Po meczu MMTS Kwidzyn – SPR Stal Mielec głos zabrał rozgrywający naszego zespołu Hubert Kornecki. Podkreślił, że takie spotkanie nie może już więcej się powtórzyć.
To spotkanie wyjątkowo nie wyszło zawodnikom naszego klubu. MMTS Kwidzyn był lepszy i całkowicie zasłużenie wygrał 30:23.
Po końcowej syrenie o komentarz poproszony został rozgrywający SPR Stali Mielec Hubert Kornecki. – Generalnie mógłbym streścić mecz w naszym wykonaniu mówiąc, że mieliśmy fragmenty konsekwentnej gry i fajnie to wyglądało, ale więcej mieliśmy fragmentów po prostu głupot.
– Mieliśmy jakieś niezrozumiałe podania, w nogi. Popełnialiśmy błędy, mieliśmy podwójne kozłowanie, czy jakiś rzut z ponad połowy boiska, gdy bramkarz przeciwnika zdążył już wrócić do bramki, a my przecież graliśmy w przewadze sześciu na czterech.

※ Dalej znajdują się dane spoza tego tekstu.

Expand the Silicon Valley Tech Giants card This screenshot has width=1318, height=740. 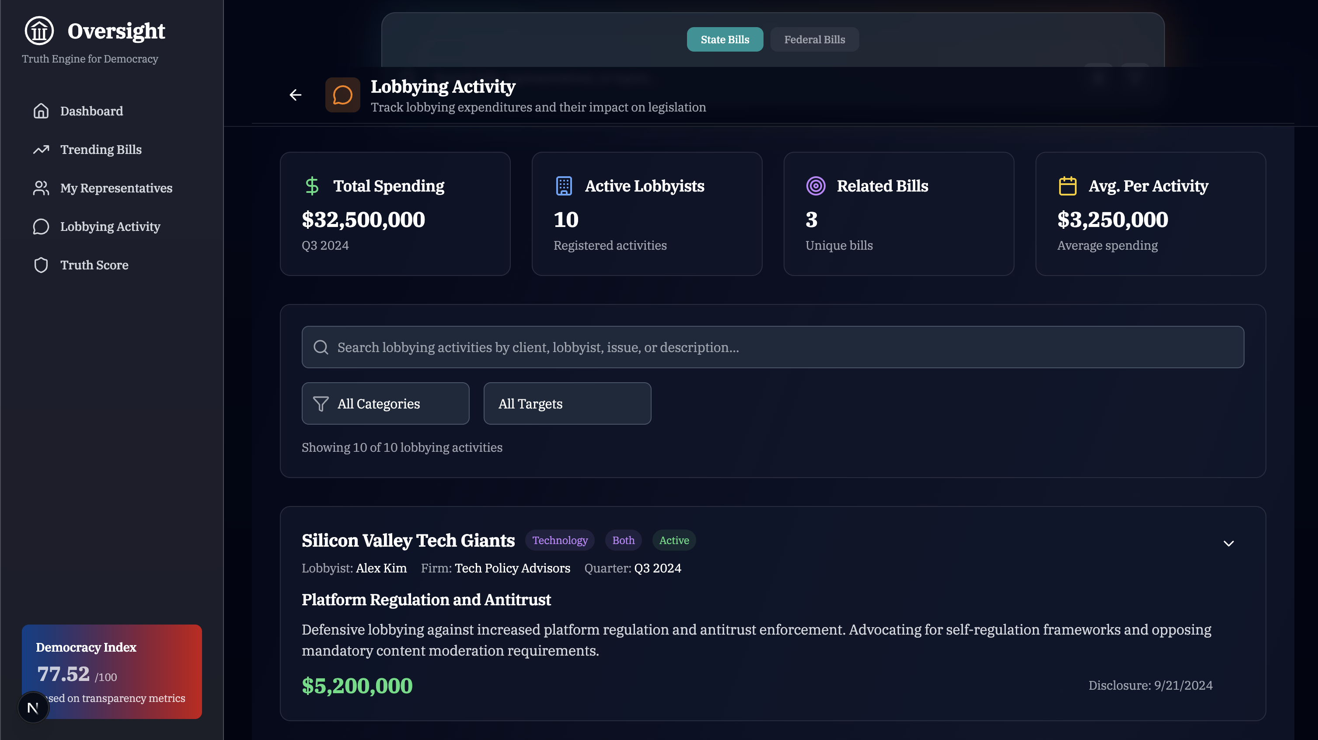[x=1228, y=543]
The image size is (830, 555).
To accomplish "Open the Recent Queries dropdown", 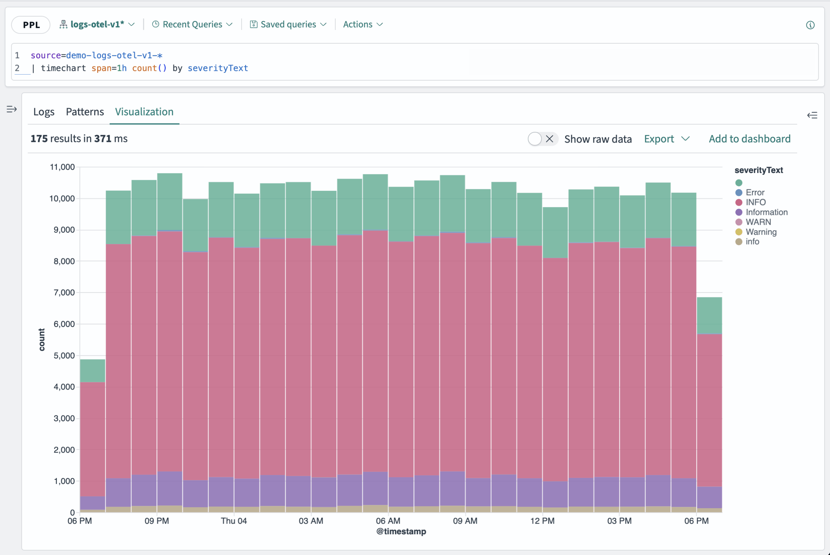I will (193, 24).
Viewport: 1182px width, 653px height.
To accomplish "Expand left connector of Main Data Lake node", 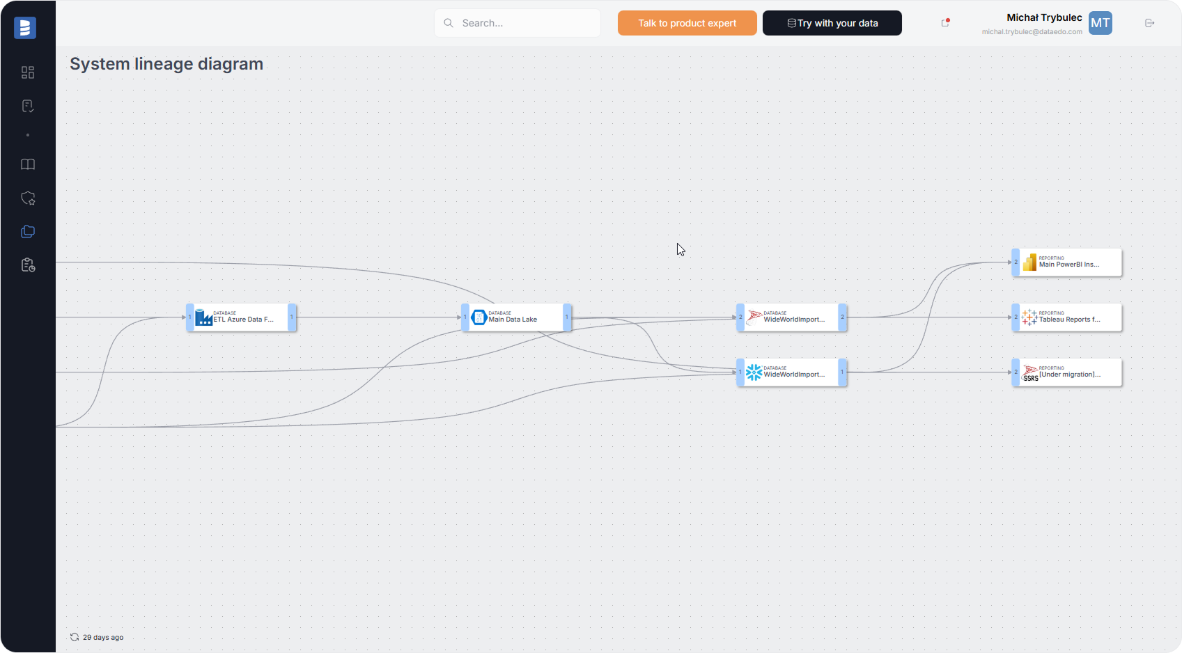I will [465, 317].
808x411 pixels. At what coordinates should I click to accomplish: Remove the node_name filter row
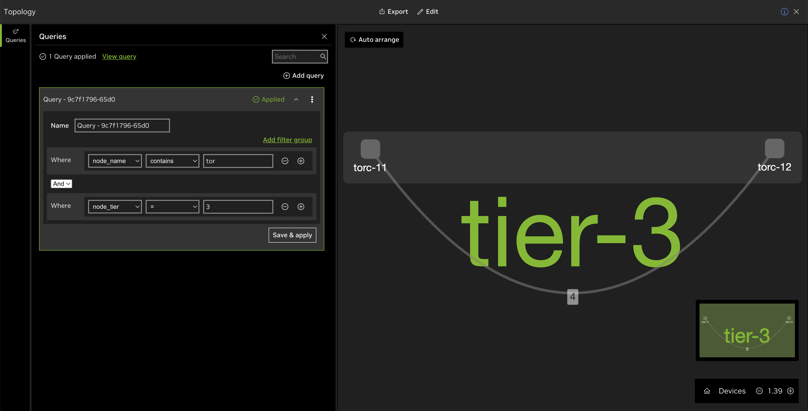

– Także można wymienić tutaj masę takich błędów, które nie powinny w ogóle nam się przytrafiać. Tym bardziej, że przyjechaliśmy tutaj chcąc wygrać ten mecz. Jednak popełniając takie błędy po prostu nie mogliśmy liczyć na żadne zwycięstwo – podsumował Hubert Kornecki.